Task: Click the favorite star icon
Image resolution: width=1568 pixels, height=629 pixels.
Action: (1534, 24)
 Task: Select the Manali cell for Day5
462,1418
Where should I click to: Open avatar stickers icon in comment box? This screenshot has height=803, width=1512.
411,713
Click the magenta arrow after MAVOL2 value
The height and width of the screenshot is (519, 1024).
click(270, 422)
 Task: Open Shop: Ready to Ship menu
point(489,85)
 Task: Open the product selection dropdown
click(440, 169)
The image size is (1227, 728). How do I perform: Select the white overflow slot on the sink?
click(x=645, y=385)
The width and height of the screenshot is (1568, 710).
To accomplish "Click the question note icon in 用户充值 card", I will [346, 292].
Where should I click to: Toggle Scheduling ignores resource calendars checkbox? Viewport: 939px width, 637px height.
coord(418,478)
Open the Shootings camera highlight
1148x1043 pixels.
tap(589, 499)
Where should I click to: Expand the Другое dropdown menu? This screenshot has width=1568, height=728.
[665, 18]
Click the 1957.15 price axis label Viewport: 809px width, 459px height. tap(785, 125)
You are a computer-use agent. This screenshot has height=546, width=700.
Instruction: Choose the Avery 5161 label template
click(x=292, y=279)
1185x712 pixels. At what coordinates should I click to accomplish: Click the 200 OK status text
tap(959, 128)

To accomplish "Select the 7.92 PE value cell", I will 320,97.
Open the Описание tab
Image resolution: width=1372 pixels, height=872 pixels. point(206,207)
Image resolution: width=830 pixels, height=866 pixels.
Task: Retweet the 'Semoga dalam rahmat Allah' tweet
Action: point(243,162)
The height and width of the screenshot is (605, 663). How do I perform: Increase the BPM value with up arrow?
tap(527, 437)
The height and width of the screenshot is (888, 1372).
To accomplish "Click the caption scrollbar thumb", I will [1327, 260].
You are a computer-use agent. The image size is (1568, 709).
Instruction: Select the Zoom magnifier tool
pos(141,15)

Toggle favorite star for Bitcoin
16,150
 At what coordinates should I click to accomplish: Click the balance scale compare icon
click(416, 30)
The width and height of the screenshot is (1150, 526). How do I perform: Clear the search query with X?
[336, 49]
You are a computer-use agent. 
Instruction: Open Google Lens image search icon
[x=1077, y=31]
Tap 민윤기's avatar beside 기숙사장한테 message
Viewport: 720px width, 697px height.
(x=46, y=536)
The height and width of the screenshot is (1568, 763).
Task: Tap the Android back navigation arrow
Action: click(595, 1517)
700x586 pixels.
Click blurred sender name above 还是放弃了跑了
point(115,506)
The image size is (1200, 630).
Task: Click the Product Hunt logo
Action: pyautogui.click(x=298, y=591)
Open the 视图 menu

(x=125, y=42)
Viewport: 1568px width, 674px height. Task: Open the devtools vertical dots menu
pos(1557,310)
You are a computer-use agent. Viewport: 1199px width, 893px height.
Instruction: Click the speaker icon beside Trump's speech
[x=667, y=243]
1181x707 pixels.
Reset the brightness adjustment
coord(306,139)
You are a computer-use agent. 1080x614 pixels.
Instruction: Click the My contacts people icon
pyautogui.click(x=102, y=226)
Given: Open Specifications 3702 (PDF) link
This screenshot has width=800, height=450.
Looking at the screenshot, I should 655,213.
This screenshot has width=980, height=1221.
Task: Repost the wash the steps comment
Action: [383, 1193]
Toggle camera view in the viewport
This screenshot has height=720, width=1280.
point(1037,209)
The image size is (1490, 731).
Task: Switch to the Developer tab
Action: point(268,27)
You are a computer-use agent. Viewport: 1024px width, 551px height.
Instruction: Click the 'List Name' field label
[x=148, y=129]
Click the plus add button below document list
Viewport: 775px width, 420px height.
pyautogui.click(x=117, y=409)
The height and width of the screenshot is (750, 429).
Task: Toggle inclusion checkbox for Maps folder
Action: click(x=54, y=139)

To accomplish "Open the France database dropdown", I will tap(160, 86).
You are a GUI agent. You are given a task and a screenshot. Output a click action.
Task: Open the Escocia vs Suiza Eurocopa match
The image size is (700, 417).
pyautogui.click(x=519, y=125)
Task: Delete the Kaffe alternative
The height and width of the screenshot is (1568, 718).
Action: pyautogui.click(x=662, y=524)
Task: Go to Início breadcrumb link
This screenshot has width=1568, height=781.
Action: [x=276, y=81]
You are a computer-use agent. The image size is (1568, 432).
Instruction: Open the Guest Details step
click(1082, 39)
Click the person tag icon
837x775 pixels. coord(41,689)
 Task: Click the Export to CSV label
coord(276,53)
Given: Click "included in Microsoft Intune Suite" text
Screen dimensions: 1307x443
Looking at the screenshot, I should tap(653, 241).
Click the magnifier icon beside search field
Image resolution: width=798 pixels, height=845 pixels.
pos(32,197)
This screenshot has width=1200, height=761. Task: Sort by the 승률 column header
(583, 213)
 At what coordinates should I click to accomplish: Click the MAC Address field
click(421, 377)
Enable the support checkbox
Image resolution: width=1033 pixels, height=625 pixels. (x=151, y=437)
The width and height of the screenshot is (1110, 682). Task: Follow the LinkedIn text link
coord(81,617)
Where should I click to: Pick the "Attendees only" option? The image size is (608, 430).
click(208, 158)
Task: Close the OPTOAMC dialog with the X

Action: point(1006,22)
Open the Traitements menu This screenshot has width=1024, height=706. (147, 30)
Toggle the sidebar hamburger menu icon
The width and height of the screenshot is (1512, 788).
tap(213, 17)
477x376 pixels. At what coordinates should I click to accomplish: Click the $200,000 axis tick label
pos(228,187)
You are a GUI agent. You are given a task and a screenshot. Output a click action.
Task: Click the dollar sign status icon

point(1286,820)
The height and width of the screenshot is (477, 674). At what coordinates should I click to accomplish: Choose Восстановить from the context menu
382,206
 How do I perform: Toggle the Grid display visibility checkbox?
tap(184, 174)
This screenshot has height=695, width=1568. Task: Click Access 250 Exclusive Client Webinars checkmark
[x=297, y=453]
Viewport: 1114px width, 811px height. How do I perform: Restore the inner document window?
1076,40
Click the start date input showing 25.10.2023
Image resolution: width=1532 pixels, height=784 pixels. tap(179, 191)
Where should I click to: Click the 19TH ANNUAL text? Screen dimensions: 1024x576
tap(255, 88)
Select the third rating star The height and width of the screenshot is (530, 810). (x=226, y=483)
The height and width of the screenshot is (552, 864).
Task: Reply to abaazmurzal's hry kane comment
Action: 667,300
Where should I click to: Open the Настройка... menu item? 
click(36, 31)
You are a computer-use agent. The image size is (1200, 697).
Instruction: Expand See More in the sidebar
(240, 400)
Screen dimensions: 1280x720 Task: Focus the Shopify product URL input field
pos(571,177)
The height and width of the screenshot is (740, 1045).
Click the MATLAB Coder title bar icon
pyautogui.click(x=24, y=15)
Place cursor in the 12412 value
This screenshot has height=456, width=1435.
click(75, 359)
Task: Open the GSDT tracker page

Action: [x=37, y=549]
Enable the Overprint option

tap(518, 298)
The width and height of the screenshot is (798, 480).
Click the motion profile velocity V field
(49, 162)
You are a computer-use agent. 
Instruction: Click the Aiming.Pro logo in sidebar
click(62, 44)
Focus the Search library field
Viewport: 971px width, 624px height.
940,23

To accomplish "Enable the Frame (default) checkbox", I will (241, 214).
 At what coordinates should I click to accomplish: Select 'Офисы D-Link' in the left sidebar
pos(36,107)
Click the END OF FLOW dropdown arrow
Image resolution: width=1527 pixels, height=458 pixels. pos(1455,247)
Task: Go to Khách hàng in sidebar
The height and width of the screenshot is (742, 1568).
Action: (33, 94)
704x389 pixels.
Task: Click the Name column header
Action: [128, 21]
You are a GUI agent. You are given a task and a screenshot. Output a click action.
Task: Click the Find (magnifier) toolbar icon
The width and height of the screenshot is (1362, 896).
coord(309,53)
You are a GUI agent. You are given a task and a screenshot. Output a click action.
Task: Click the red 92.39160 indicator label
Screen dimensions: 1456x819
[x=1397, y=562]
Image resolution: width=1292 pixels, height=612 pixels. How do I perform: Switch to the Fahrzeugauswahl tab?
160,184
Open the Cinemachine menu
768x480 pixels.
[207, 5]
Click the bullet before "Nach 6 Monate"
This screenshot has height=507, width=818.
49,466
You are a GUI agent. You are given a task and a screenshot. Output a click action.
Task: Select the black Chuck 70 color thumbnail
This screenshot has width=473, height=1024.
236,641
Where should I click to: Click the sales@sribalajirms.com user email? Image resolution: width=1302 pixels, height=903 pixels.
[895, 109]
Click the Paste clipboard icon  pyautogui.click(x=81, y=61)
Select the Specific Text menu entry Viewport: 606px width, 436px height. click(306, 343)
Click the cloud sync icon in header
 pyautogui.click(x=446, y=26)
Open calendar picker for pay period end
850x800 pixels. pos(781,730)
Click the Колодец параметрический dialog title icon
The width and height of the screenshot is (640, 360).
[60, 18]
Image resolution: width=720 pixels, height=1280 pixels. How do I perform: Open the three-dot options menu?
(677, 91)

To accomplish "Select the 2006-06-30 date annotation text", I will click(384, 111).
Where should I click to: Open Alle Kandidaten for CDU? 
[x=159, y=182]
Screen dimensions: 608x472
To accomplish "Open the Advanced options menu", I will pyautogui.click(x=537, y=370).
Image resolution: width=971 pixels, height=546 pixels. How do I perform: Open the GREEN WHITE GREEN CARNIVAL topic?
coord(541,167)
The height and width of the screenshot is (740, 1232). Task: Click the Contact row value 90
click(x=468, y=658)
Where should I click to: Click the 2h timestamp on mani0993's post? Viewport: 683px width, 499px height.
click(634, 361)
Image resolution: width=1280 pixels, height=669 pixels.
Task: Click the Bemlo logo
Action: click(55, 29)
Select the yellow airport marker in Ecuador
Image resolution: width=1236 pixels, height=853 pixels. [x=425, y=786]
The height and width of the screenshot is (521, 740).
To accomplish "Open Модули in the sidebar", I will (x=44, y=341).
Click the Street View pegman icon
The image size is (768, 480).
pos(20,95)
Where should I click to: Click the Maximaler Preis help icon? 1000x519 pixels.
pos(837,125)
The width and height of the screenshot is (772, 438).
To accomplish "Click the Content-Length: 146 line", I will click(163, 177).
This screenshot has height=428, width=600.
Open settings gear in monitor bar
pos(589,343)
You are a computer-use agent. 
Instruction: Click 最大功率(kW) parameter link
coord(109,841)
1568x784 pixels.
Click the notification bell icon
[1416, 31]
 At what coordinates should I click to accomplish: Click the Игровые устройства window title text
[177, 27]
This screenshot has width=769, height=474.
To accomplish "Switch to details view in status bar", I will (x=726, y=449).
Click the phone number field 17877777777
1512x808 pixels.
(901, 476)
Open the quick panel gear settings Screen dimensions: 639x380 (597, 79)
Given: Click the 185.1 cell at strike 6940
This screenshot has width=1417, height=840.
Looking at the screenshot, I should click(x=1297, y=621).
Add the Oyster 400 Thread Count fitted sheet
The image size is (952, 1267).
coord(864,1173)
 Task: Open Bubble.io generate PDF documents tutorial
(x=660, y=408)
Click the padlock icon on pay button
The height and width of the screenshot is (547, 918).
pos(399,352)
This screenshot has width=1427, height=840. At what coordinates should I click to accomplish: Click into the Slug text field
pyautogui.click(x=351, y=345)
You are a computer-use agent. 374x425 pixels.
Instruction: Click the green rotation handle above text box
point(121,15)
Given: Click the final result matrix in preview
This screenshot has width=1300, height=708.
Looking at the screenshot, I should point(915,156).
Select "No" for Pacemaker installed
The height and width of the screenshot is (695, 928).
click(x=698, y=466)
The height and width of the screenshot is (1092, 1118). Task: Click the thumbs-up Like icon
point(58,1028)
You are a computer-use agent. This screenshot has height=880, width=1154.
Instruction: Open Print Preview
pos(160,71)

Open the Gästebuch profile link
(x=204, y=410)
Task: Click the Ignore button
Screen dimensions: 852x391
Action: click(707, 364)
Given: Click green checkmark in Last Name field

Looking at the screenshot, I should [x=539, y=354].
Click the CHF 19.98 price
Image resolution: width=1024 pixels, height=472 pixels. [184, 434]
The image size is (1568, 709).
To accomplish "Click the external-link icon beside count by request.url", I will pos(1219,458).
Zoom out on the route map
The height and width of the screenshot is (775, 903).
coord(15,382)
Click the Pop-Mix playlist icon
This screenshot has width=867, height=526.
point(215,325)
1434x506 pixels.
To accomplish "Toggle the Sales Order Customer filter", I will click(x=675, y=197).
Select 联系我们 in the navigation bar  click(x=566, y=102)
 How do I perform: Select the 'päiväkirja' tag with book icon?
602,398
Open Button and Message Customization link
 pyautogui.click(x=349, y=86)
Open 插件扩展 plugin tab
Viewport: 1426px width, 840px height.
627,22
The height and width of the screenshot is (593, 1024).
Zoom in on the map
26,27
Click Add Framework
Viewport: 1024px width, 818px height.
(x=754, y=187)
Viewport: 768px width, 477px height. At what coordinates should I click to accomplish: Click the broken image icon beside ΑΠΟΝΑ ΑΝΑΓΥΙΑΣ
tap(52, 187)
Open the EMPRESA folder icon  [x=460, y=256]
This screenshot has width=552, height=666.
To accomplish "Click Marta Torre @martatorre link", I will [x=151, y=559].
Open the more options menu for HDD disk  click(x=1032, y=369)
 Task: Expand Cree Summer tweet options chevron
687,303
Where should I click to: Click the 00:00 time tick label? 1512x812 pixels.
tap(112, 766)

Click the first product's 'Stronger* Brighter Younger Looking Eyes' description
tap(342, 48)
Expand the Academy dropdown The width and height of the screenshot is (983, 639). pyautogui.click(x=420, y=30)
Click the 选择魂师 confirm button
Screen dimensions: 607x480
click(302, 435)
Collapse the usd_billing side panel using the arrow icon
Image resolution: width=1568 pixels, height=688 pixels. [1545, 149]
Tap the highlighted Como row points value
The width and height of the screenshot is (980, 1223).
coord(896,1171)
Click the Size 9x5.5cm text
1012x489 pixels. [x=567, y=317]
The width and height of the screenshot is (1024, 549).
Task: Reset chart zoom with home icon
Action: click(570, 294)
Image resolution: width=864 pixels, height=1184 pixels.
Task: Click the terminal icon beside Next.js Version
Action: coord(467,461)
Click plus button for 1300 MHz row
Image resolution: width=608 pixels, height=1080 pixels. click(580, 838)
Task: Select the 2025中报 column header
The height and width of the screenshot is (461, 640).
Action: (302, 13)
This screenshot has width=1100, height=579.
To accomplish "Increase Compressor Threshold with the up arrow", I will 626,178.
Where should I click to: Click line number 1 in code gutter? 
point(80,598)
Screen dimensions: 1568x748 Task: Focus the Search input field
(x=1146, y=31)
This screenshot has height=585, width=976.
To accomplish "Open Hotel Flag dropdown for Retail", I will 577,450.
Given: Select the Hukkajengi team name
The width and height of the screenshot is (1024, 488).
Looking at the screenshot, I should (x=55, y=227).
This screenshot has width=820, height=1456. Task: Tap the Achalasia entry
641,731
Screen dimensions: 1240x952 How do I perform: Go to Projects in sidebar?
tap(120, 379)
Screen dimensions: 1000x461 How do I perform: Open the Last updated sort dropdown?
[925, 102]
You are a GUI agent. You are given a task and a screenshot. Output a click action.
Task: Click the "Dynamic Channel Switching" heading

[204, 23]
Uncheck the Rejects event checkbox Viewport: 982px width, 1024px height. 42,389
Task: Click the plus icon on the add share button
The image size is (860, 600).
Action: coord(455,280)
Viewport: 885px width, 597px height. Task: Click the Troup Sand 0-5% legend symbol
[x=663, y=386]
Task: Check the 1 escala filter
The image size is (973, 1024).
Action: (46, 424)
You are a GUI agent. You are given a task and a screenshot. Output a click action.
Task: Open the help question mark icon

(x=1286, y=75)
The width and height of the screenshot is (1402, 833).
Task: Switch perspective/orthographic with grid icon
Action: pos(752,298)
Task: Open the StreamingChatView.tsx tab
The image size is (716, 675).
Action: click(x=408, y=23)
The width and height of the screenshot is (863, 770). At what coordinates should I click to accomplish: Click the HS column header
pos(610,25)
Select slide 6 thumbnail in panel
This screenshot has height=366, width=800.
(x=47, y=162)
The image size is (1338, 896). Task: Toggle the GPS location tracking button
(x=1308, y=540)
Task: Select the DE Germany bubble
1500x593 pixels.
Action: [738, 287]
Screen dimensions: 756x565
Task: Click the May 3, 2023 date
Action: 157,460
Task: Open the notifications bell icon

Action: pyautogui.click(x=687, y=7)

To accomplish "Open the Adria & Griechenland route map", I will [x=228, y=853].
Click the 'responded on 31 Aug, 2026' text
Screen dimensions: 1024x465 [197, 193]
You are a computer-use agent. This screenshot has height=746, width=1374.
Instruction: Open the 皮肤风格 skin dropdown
+-------+
WHAT THIS TASK INVOLVES ::
A single number is the answer: the number of lines in the entries that contain "thumbnail".

RESULT ::
2